-- Excerpted records follows --

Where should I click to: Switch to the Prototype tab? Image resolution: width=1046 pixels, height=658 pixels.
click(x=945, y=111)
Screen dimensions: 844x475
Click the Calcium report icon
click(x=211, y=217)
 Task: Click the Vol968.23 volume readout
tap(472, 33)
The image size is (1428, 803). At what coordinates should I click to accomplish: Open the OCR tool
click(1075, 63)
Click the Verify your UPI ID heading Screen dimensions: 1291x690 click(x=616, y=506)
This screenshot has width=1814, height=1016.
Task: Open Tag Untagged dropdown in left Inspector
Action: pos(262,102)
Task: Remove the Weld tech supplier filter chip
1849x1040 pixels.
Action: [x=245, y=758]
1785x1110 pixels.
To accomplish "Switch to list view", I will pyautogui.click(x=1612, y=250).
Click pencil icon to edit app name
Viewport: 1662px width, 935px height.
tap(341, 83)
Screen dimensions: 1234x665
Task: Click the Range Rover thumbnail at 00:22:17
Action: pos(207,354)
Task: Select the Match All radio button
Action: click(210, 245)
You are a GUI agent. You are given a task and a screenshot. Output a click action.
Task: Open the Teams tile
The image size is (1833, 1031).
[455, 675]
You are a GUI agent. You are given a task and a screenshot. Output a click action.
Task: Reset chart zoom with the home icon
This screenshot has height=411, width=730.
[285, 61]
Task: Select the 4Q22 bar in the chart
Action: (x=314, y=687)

-- Excerpted records concluded --

### [Exercise]
Transcribe the data above verbatim.

### [The completed task]
Where should I click to: Switch to the Prototype tab? Image resolution: width=1046 pixels, height=658 pixels.
click(x=945, y=111)
Screen dimensions: 844x475
Click the Calcium report icon
click(x=211, y=217)
 Task: Click the Vol968.23 volume readout
tap(472, 33)
The image size is (1428, 803). At what coordinates should I click to accomplish: Open the OCR tool
click(1075, 63)
Click the Verify your UPI ID heading Screen dimensions: 1291x690 click(x=616, y=506)
This screenshot has width=1814, height=1016.
Task: Open Tag Untagged dropdown in left Inspector
Action: pos(262,102)
Task: Remove the Weld tech supplier filter chip
1849x1040 pixels.
Action: [x=245, y=758]
1785x1110 pixels.
To accomplish "Switch to list view", I will pyautogui.click(x=1612, y=250).
Click pencil icon to edit app name
Viewport: 1662px width, 935px height.
tap(341, 83)
Screen dimensions: 1234x665
Task: Click the Range Rover thumbnail at 00:22:17
Action: pos(207,354)
Task: Select the Match All radio button
Action: click(210, 245)
You are a GUI agent. You are given a task and a screenshot. Output a click action.
Task: Open the Teams tile
The image size is (1833, 1031).
[455, 675]
You are a GUI agent. You are given a task and a screenshot. Output a click action.
Task: Reset chart zoom with the home icon
This screenshot has height=411, width=730.
[285, 61]
Task: Select the 4Q22 bar in the chart
Action: (x=314, y=687)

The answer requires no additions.